Il faut que je te prévienne. Je ne suis pas une fille qui emmène ses histoires d’amour très loin.
Je n’ai jamais réussi. Peut-être que je n’ai jamais compris. Ou que même, je ne sais pas faire du tout.
Quand ça remue un peu trop, quand on doute ou qu’on s’égare, je panique vite.
J’essaye un peu, pas très bien, puis je finis par tirer sur l’ambulance. Peut-être que l’hôpital était tout proche ? Peut-être que le remède était à portée de main ? L’antidote à mes tourments. Je ne sais pas, je n’ai jamais tourné le coin de la rue suivante, sirènes hurlantes.
Je ne vis pas très bien sans amour. Mais je ne vais pas très bien avec non plus. Des petits riens me font vite mal. Je veux le confort d’une routine, la sérénité d’un foyer mais je ne résiste pas à l’ennui et surtout pas à l’indifférence. Cette fatalité qui s’abat inévitablement sur toutes les histoires. Je sais vieillir à deux mais sans savoir faner en couple.
Rester, quand la dynamique s’essouffle, c’est renoncer à tout ce qui peut se présenter. Les expériences, les rencontres, les ailleurs, les sur un coup de tête. Rester, c’est monter très haut et descendre si bas. La chute est lente, je m’agrippe aux parois. Les opportunités me glissent entre les doigts. Et si, au fond, je ne me connaissais pas. Et si, au fond, tu avais très envie d’autre chose.
Mais partir, c’est la peur qu’il ne se passe plus jamais rien. Plonger dans le vide et le néant. Elle me pétrifie cette solitude, cette absence. Et si en partant, je me perdais aussi. Qui suis-je sans toi ?
Il faut que je te prévienne. Je crois très fort aux rêves, je les encourage. Nous ne sommes pas grand chose sans envies et sans espoirs. Mais j’ai trop cru aux rêves des autres, plus qu’en moi-même. Je les porte courageusement les rêves des autres.
Je peux te porter un long moment. Même à bouts de bras, même quand je ne touche plus le sol. Je suis capable de poser ce que j’ai de plus précieux, ce dont j’ai le plus besoin, pour te porter toi. Toi et tes rêves inachevés. Toi, à la place de mon essentiel.
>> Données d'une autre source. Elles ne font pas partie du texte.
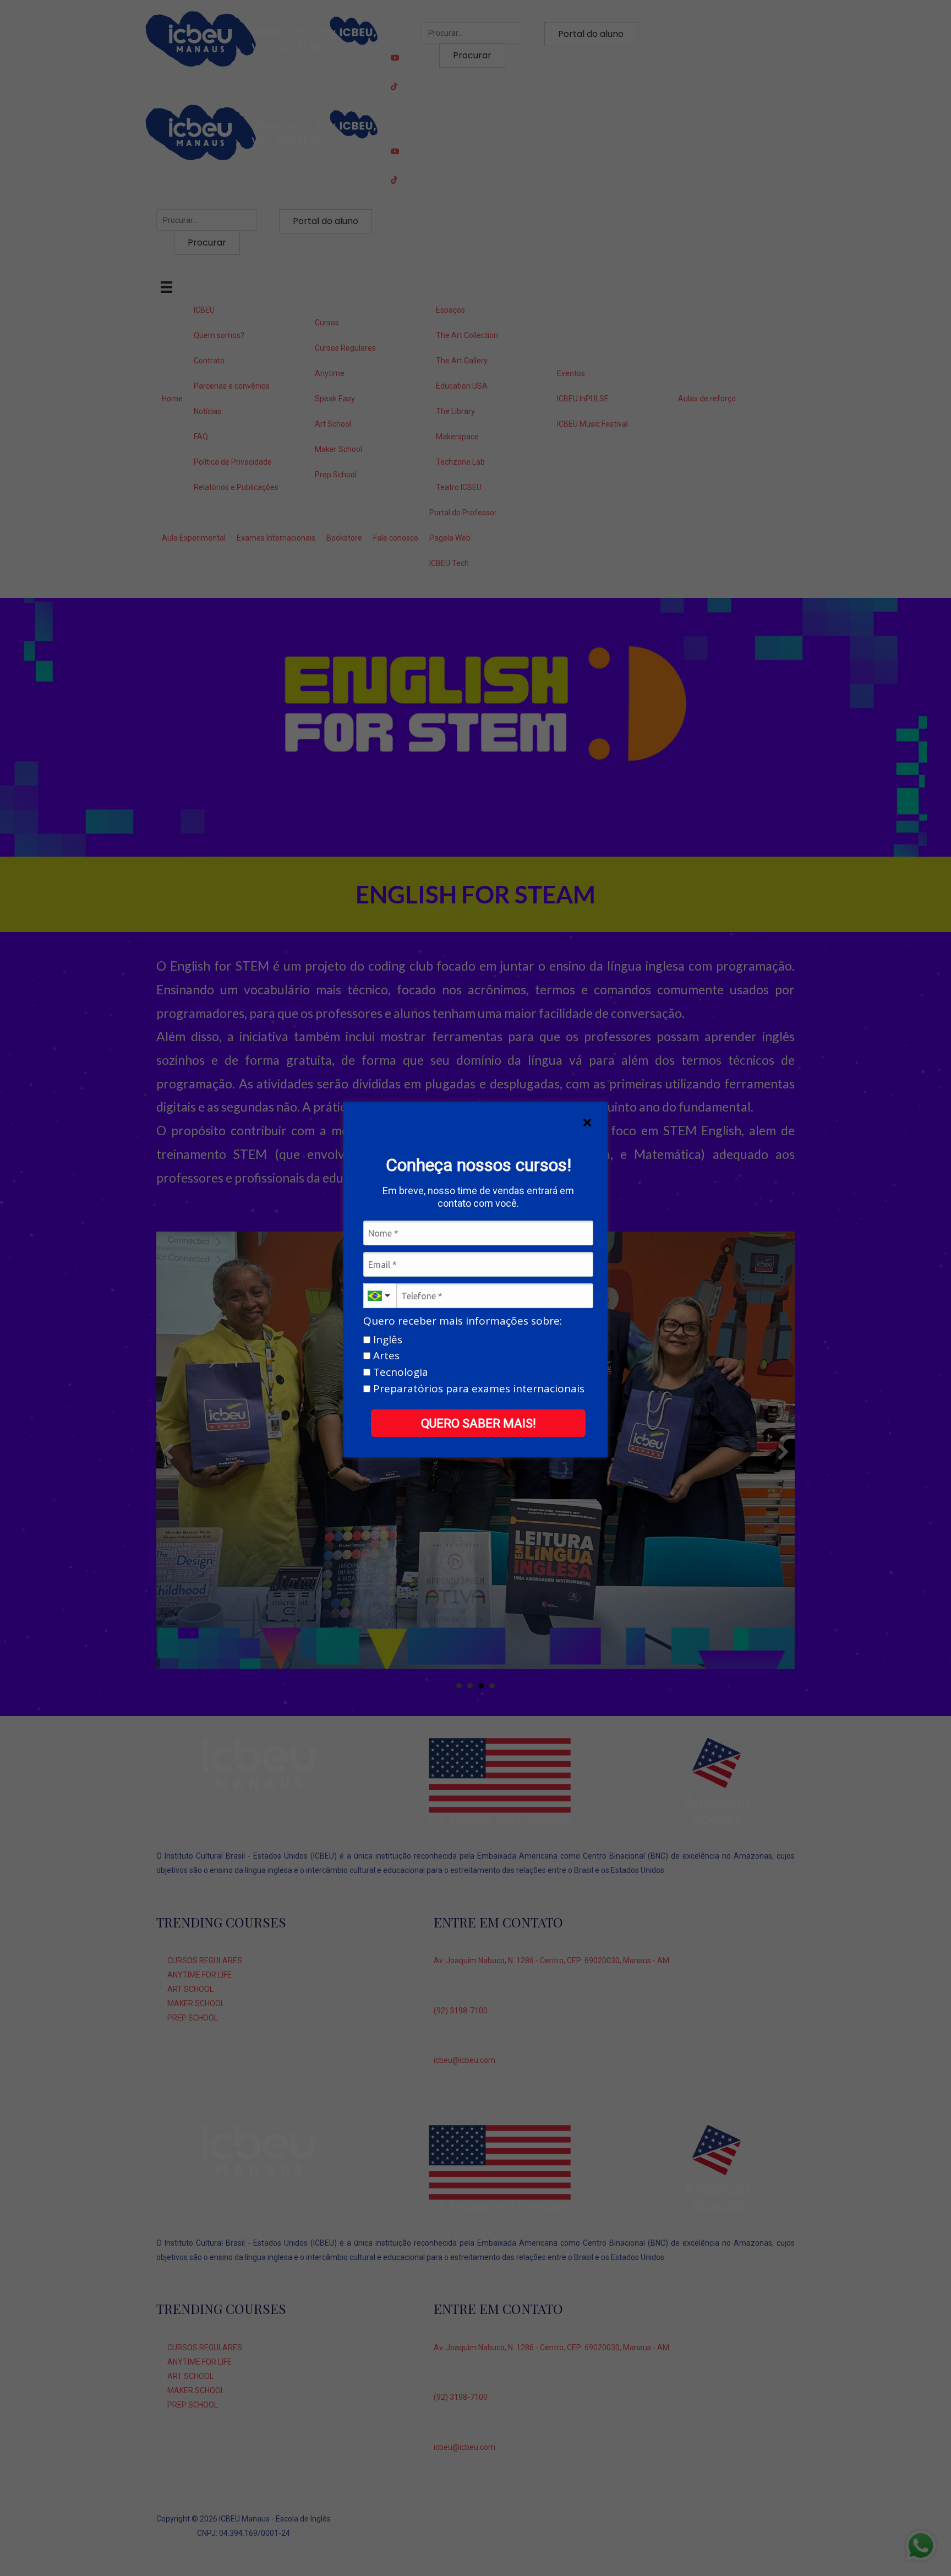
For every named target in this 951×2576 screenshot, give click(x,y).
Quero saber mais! (478, 1423)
Puis tu deviens trop lourd, trop envahissant et mon amour trop faible. Je me retourne et je vois les morceaux de moi-même éparpillés sur le chemin. J’ouvre alors grand les yeux, choquée. Qu’ai-je fait de moi ?
Alors, je peux te lâcher dans le vide, du jour au lendemain. Je vais avoir pleuré, en te donnant une dernière fois tout ce que j’ai à offrir. Tu n’auras sûrement pas perçu la nuance dans mon regard qui te transperce puis te fuit.
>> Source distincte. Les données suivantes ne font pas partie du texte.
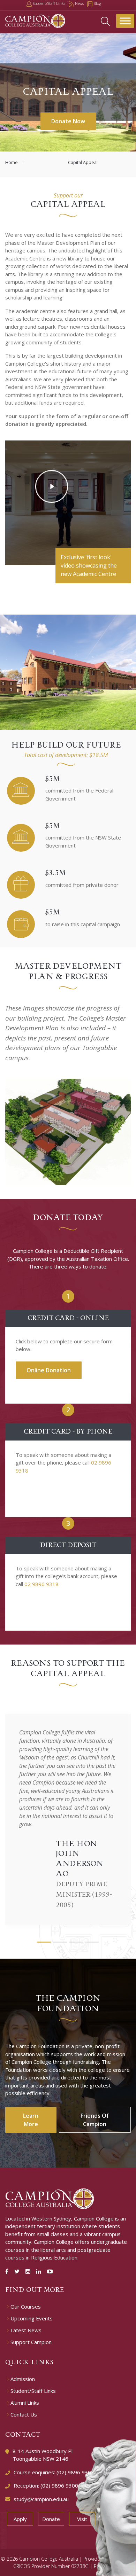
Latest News (25, 2330)
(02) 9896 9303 (75, 2472)
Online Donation (49, 1370)
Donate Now (68, 121)
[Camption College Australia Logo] (49, 2197)
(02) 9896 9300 (59, 2485)
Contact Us (23, 2414)
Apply (20, 2518)
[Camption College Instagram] (29, 2271)
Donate (51, 2518)
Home (11, 162)
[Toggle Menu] (125, 20)
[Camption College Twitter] (18, 2271)
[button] (44, 1942)
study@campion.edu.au (41, 2499)
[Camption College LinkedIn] (40, 2271)
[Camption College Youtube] (50, 2271)
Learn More (30, 2120)
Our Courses (25, 2306)
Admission (22, 2379)
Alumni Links (24, 2402)
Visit (82, 2518)
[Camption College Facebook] (8, 2271)
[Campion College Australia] (35, 20)
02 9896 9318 (41, 1583)
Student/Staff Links (33, 2391)
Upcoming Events (31, 2318)
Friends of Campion (95, 2120)
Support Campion (31, 2342)
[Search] (105, 20)
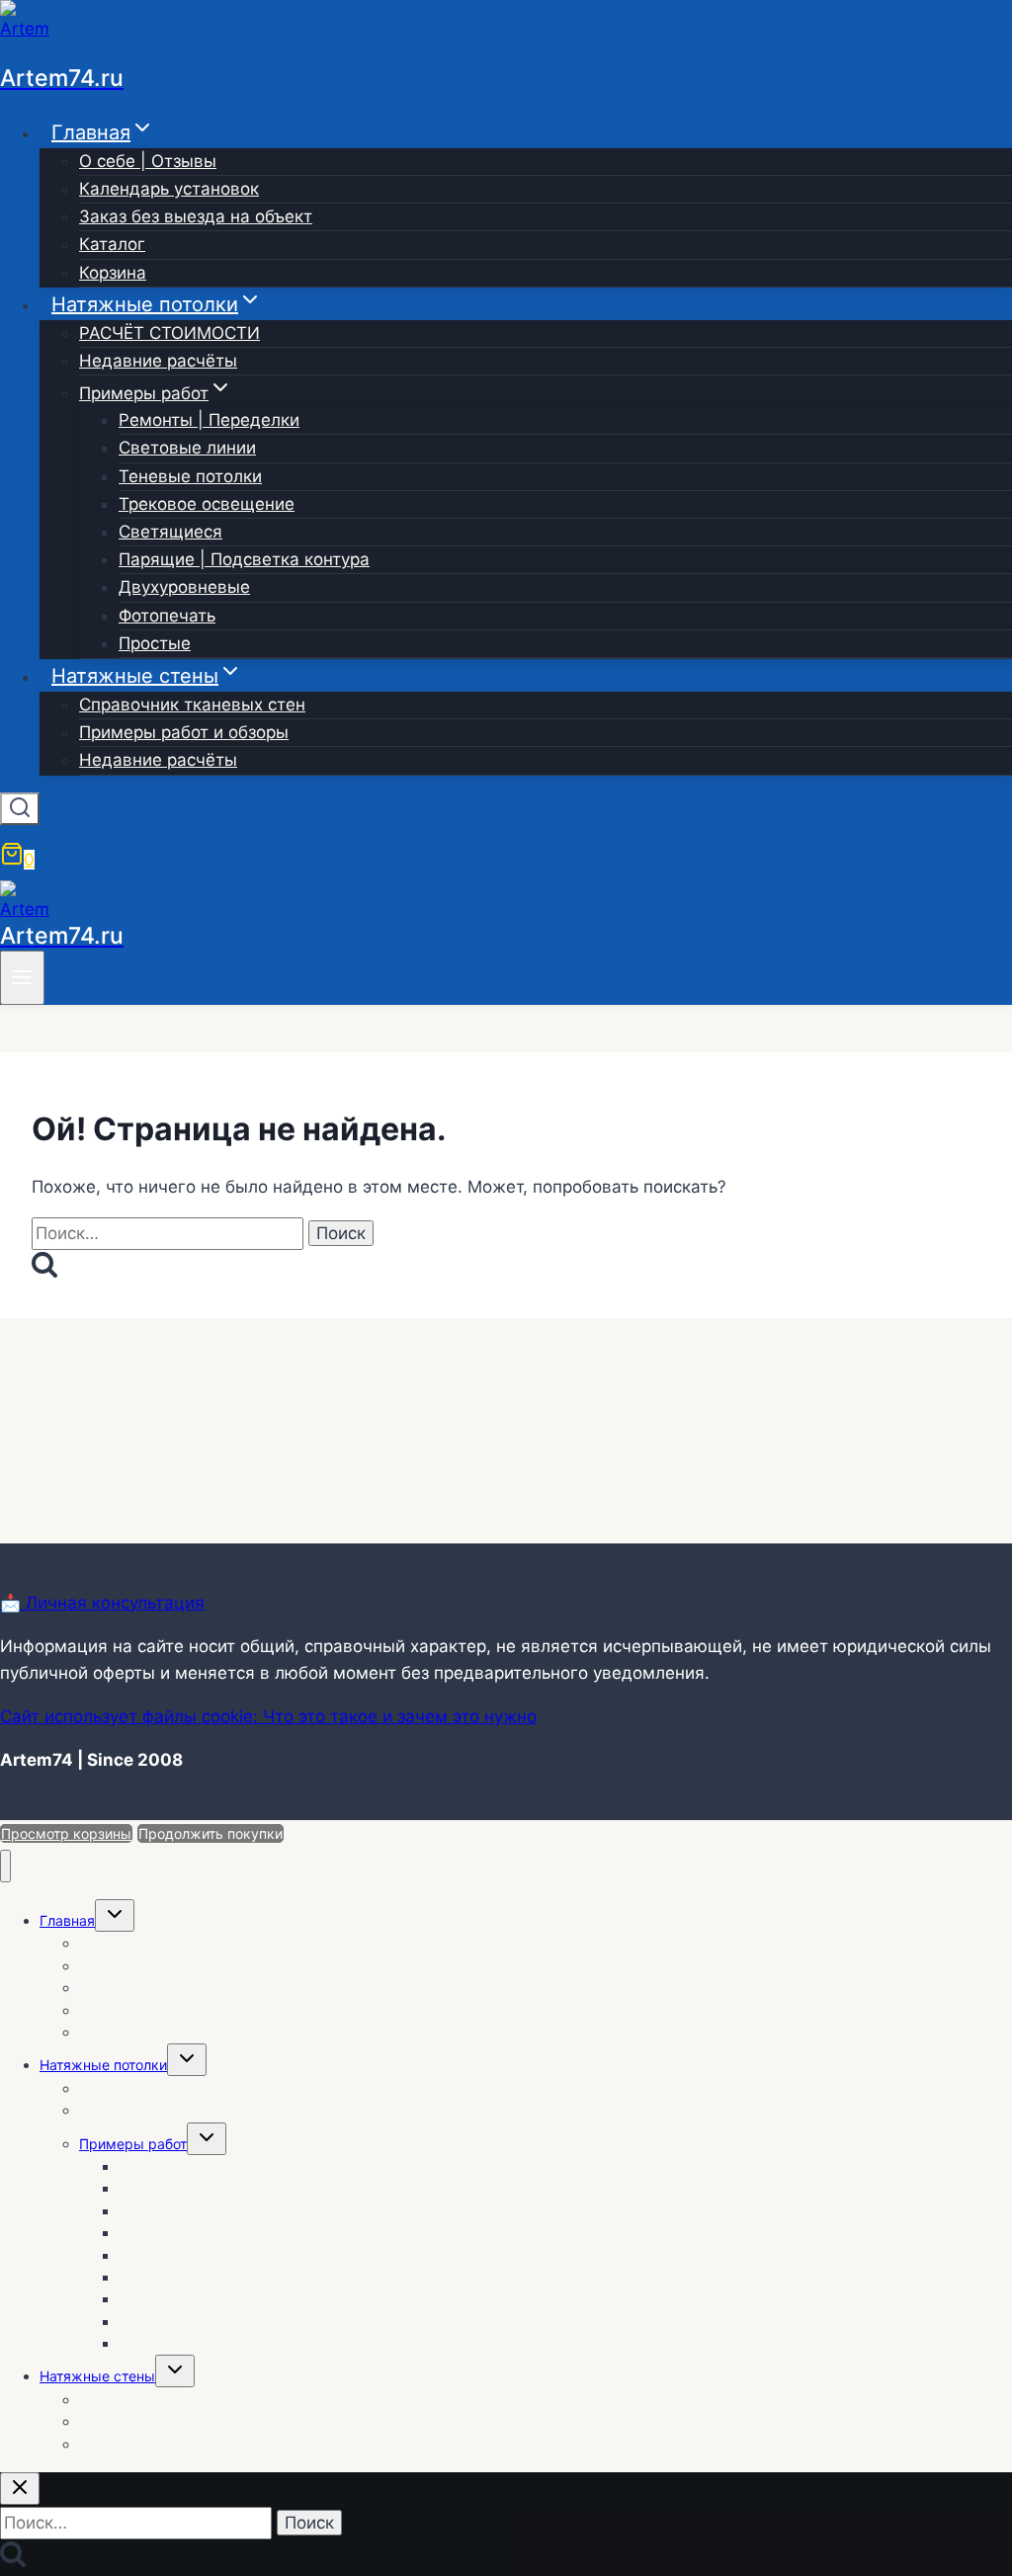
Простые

Alors un matin, je vais te lâcher la main, te pousser dans notre vide. Tu vas tomber dans la boue épaisse et sale de nos différences et de nos incompréhensions que je brasse depuis des mois. Tu vas me tendre une main que je ne vais pas saisir car j’aurais chaussé des bottes et sorti mon parapluie pour aller pleuvoir mes larmes ailleurs.
Il faut que je te prévienne. Je ne suis pas une fille qui revient. Parce qu’il faut du temps pour ramasser les morceaux de son âme oubliée. Je peux partir en t’aimant sincèrement si jamais je me souviens qu’en fait, je dois m’aimer aussi.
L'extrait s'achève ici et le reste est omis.